### [Exercise]
Repeat the span of the entries below that starts at the line with "Instruction: Click the Feedback flag icon" and ends at the line with "1310x924 pixels.", nothing more. Skip the pictures.

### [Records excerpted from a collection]
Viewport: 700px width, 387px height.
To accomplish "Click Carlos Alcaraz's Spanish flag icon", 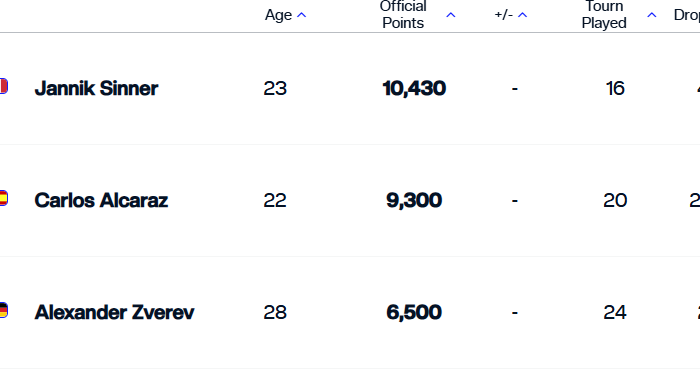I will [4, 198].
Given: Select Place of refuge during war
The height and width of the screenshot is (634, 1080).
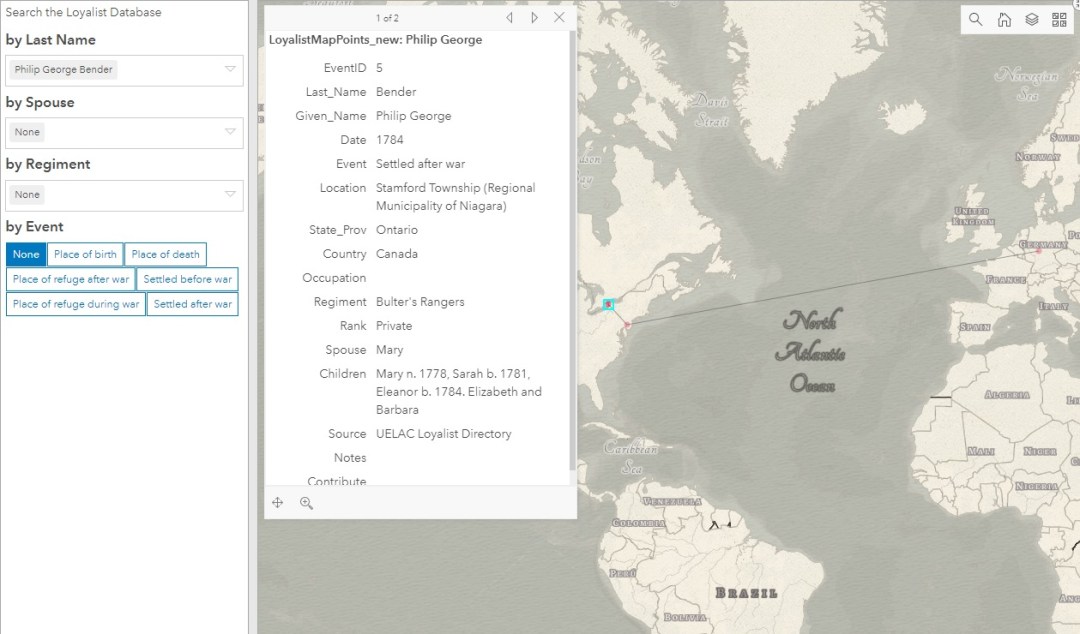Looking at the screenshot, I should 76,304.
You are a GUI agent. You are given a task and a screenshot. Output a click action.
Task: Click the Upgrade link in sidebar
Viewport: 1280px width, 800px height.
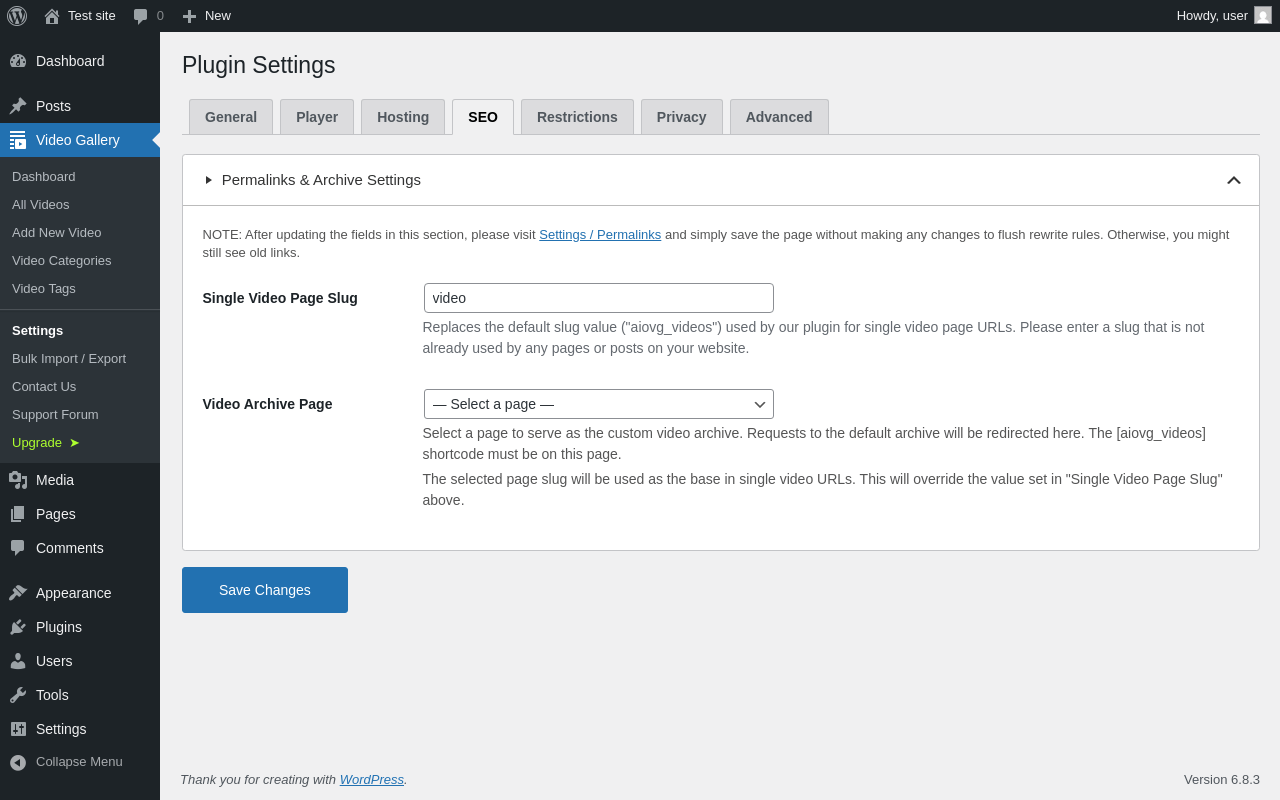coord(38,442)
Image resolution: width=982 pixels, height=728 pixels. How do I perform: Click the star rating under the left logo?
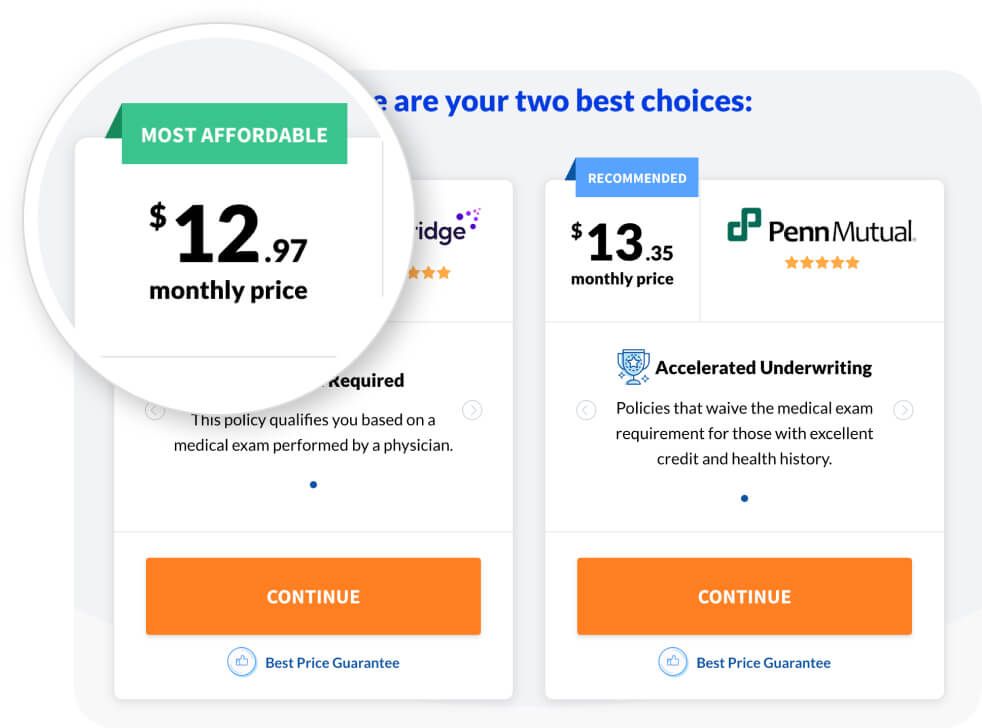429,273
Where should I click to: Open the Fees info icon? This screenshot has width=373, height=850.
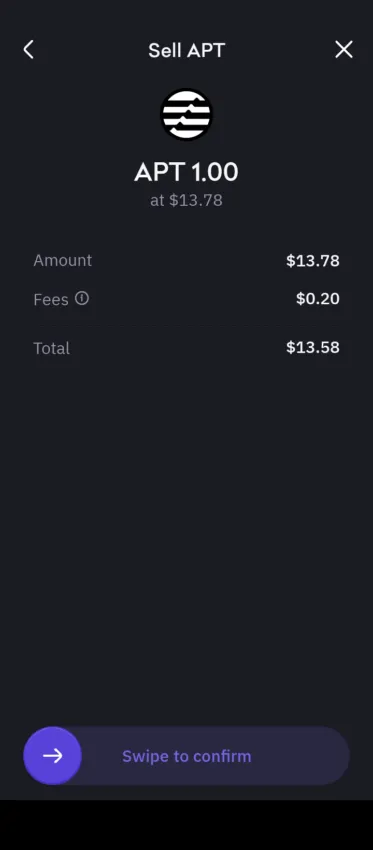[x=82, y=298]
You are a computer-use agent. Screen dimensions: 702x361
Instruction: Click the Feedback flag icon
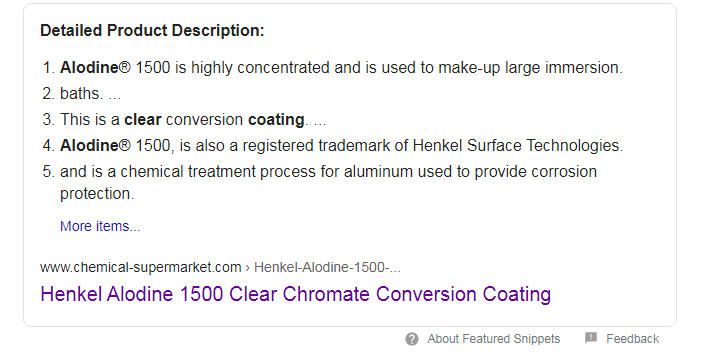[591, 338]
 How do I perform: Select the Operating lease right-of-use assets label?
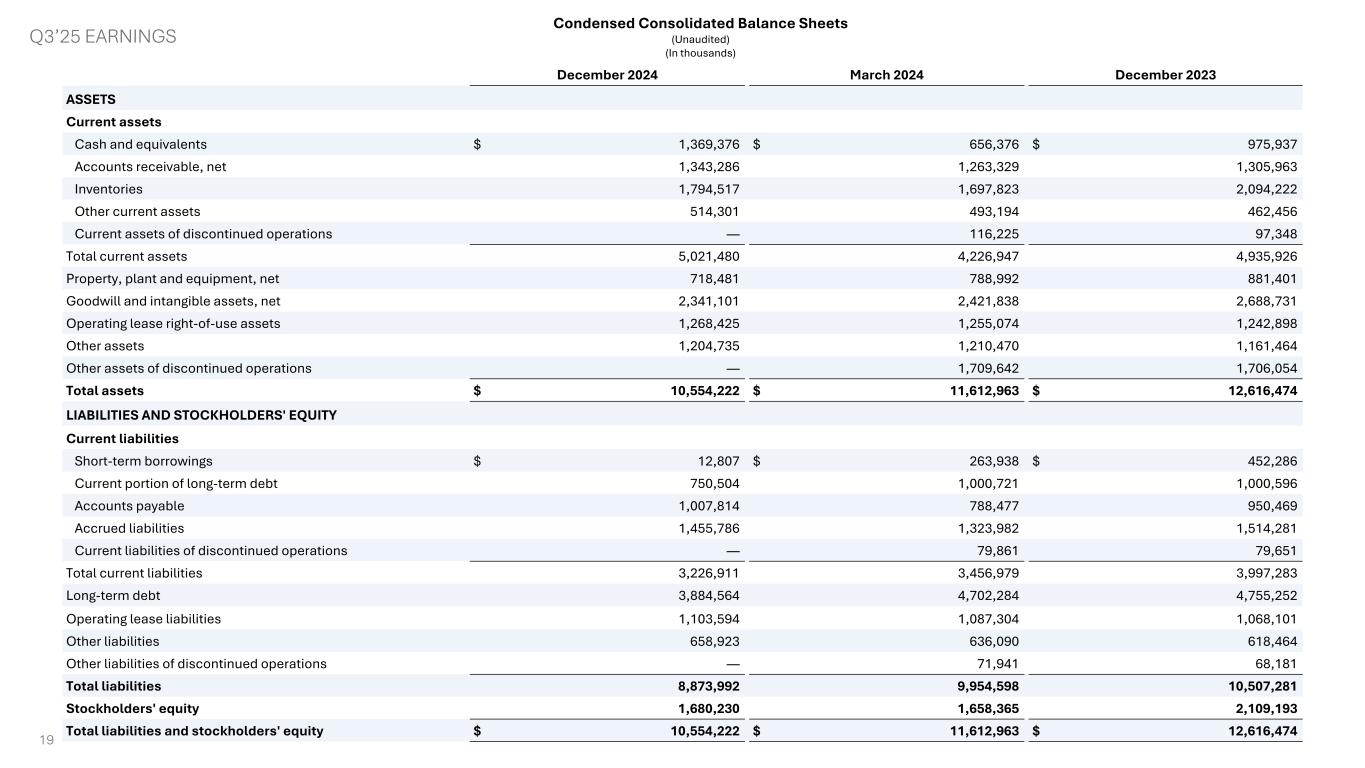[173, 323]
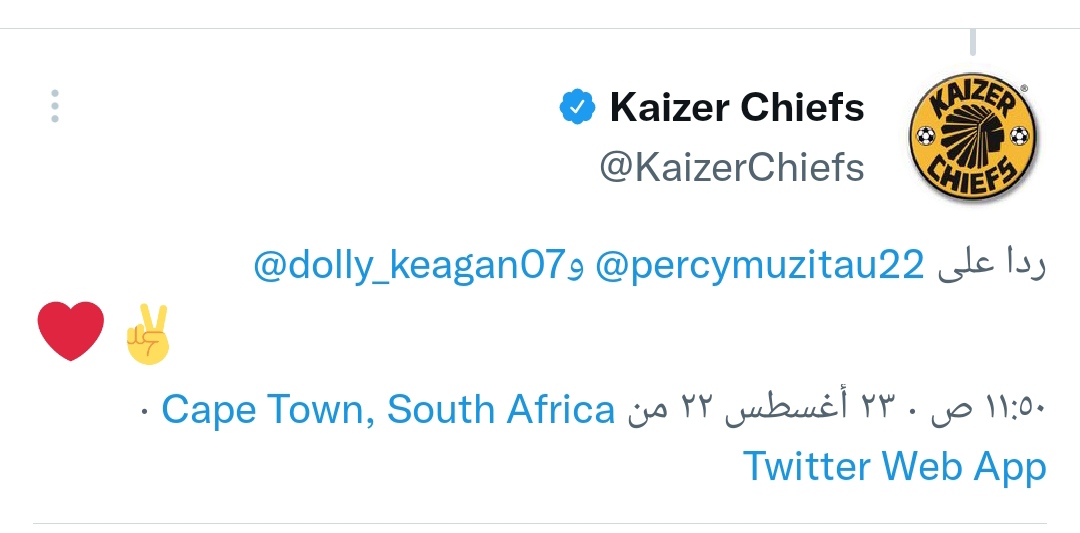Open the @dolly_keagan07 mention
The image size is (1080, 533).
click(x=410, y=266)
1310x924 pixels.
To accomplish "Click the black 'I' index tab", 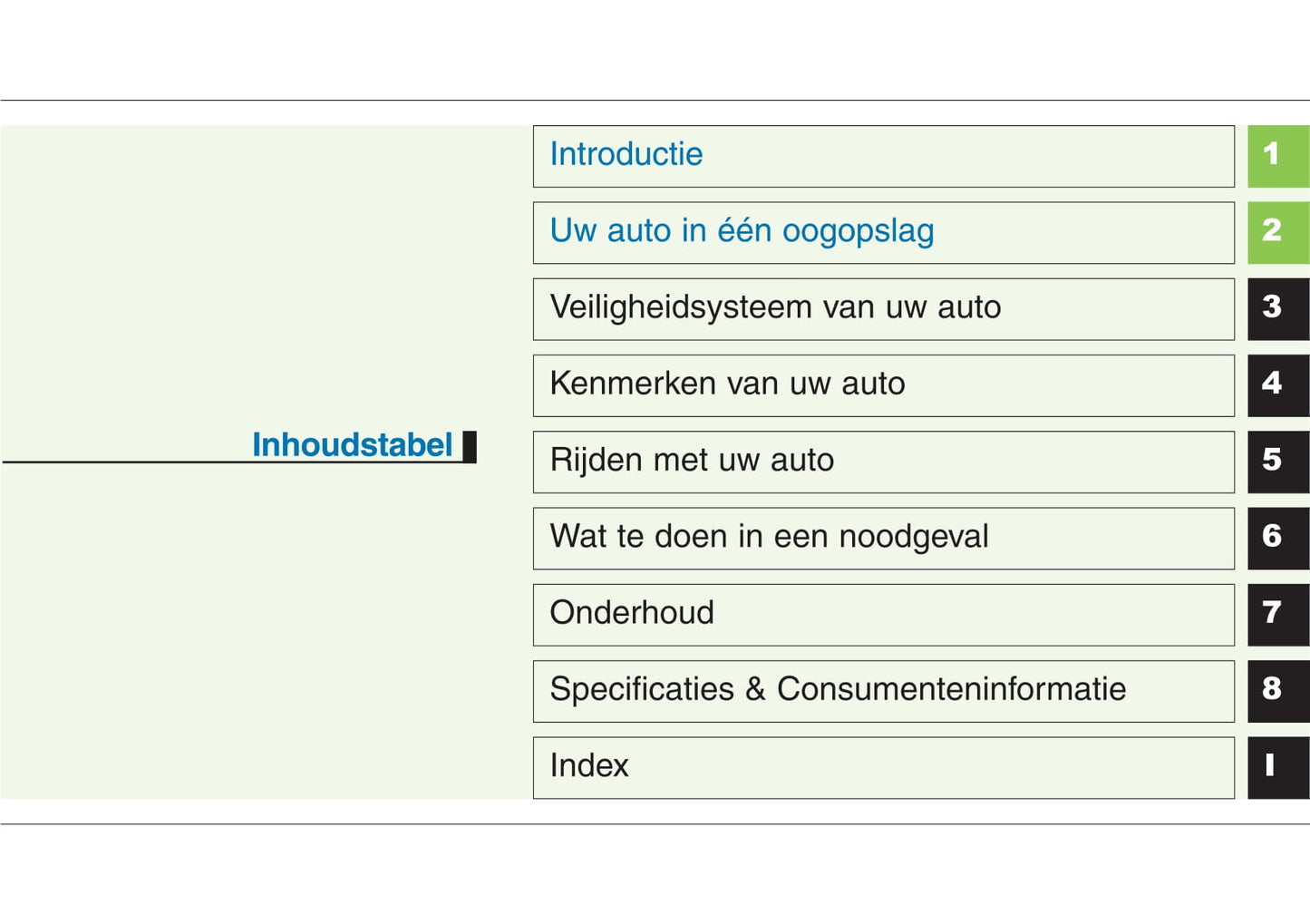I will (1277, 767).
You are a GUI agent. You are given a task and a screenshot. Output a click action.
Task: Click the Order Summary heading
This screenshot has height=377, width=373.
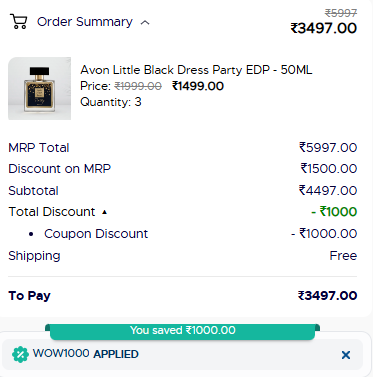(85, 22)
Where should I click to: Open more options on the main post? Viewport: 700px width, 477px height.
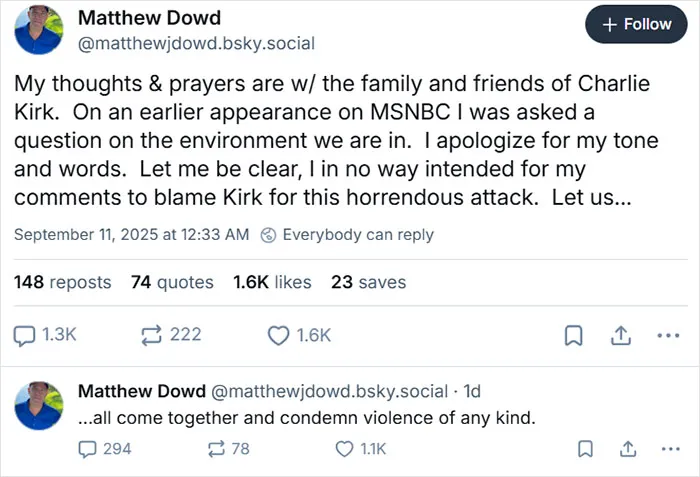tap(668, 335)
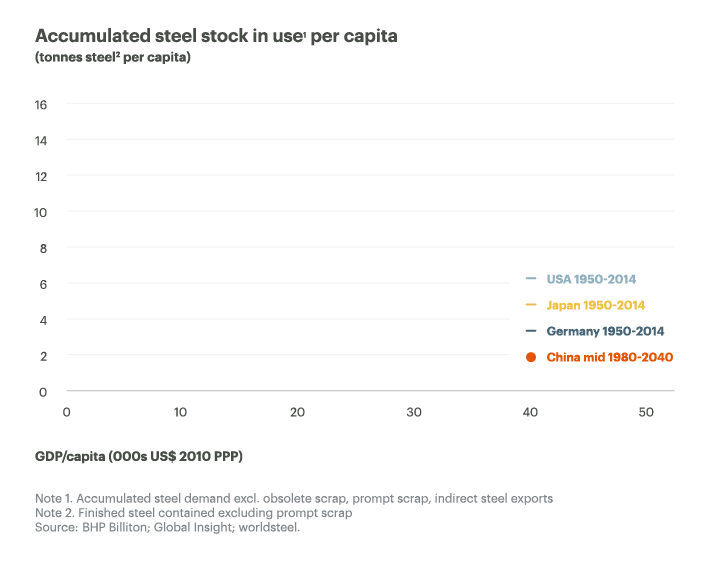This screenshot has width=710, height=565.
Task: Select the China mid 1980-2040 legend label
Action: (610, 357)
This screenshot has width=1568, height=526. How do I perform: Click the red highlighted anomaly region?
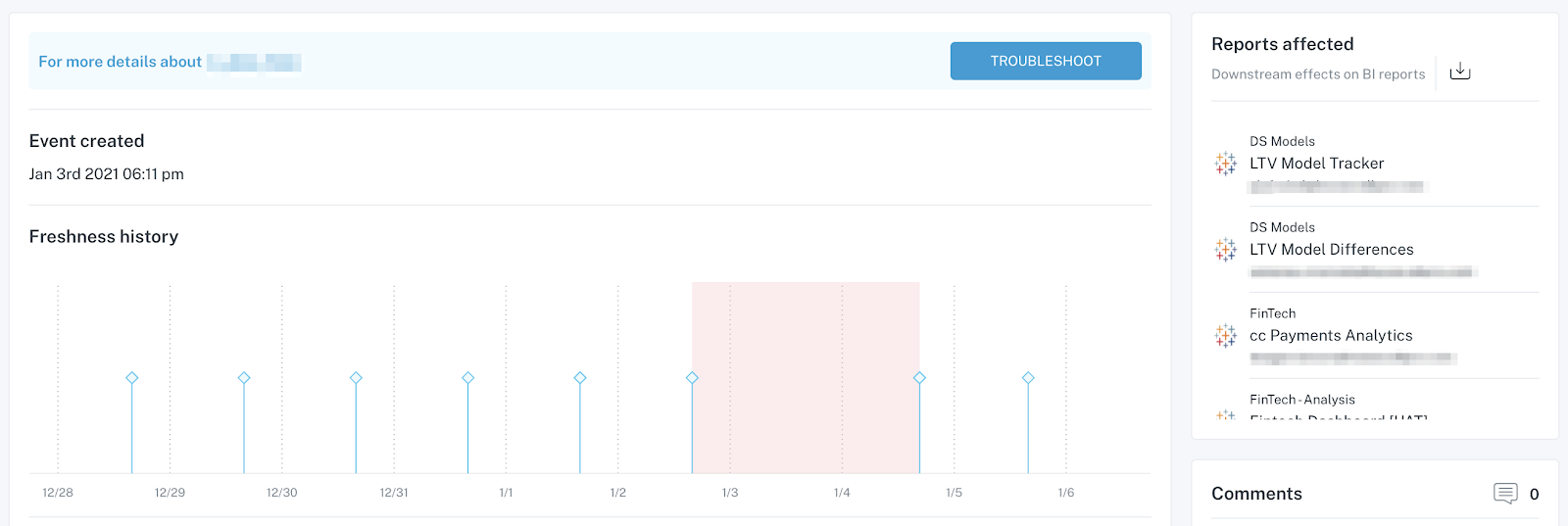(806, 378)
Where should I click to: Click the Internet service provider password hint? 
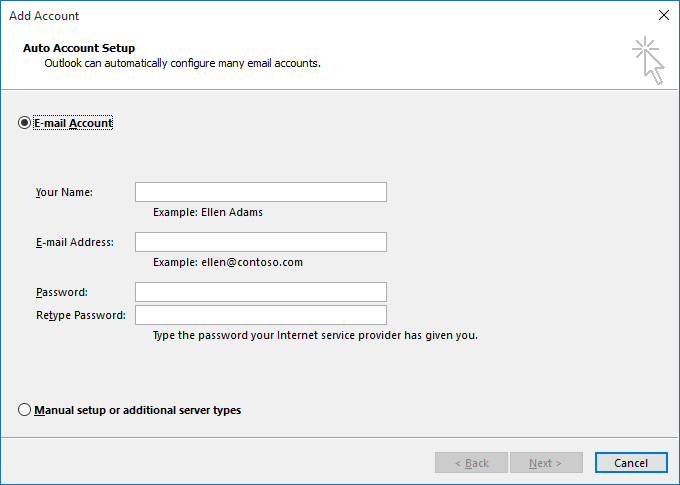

### [Written solution]
Instruction: Click the Feedback flag icon
[591, 338]
 How do I perform: Select the Operating lease right-of-use assets label?
[173, 323]
Open the @dolly_keagan07 mention
The image size is (1080, 533).
click(x=410, y=266)
1310x924 pixels.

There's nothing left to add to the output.